- EXERCISE AIM
Reproduce, without any change, the part of the material that begins with the line containing "Describe the element at coordinates (316, 460)" and ends with the line containing "coordinates (133, 344).", including both of those lines.

- EXTRACTED RECORDS
[Start of Attachment]

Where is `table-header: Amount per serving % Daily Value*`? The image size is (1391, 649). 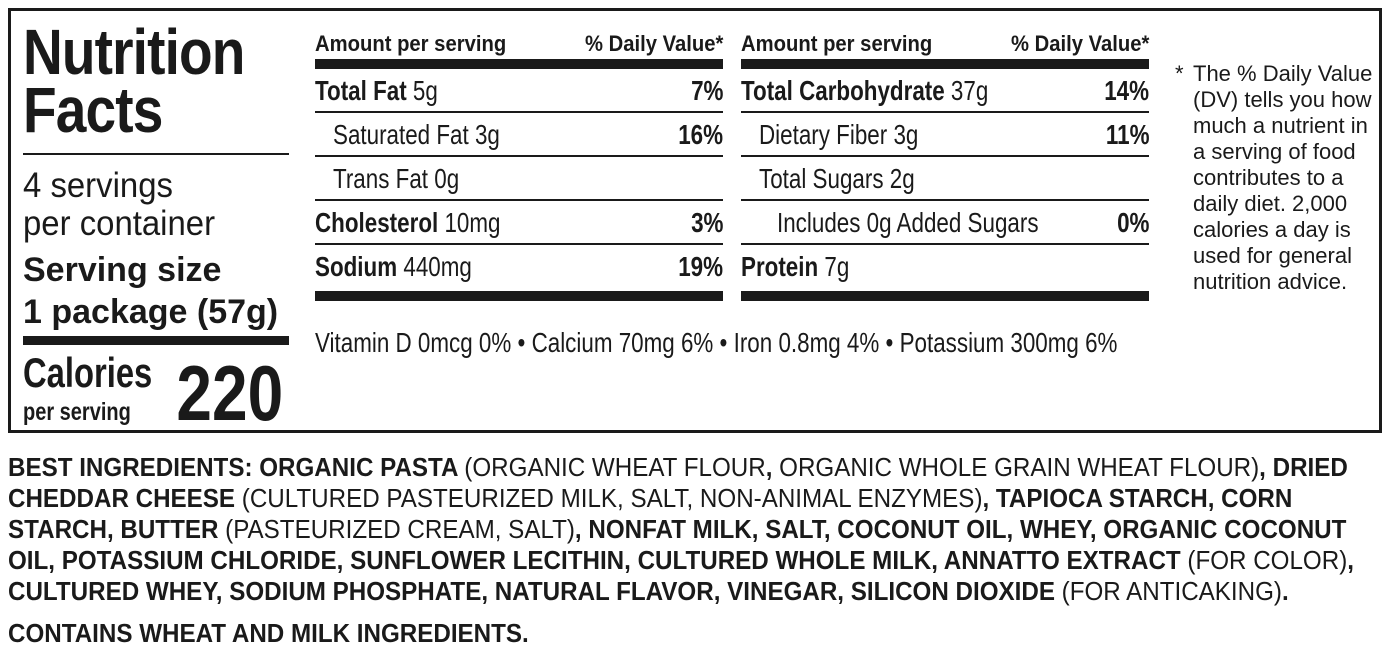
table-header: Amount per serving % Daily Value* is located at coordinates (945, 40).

[End of Attachment]
[Start of Attachment]

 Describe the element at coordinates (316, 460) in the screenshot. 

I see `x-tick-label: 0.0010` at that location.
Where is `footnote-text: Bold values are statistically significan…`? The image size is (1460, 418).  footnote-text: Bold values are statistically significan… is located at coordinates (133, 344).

[End of Attachment]
[Start of Attachment]

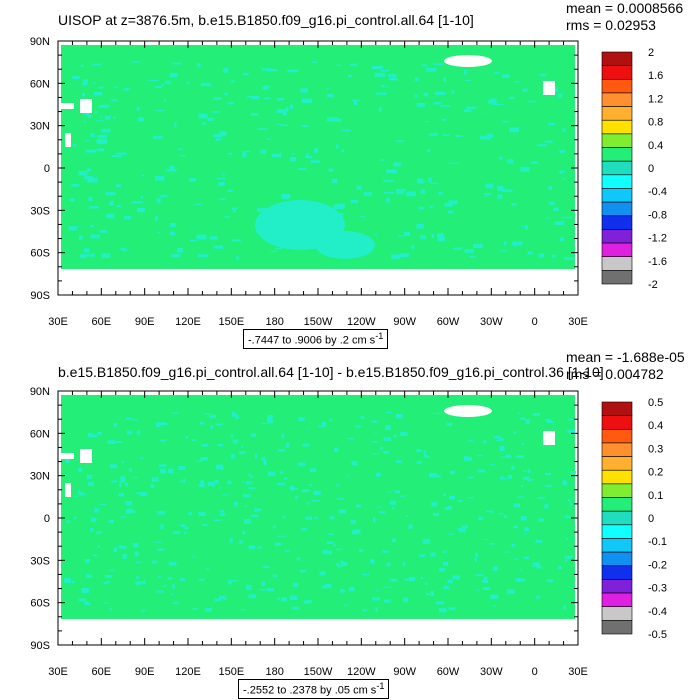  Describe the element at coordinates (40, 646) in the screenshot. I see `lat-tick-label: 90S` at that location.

[End of Attachment]

- YOUR SOLUTION
 Describe the element at coordinates (316, 460) in the screenshot. 

I see `x-tick-label: 0.0010` at that location.
Where is `footnote-text: Bold values are statistically significan…`? The image size is (1460, 418).  footnote-text: Bold values are statistically significan… is located at coordinates (133, 344).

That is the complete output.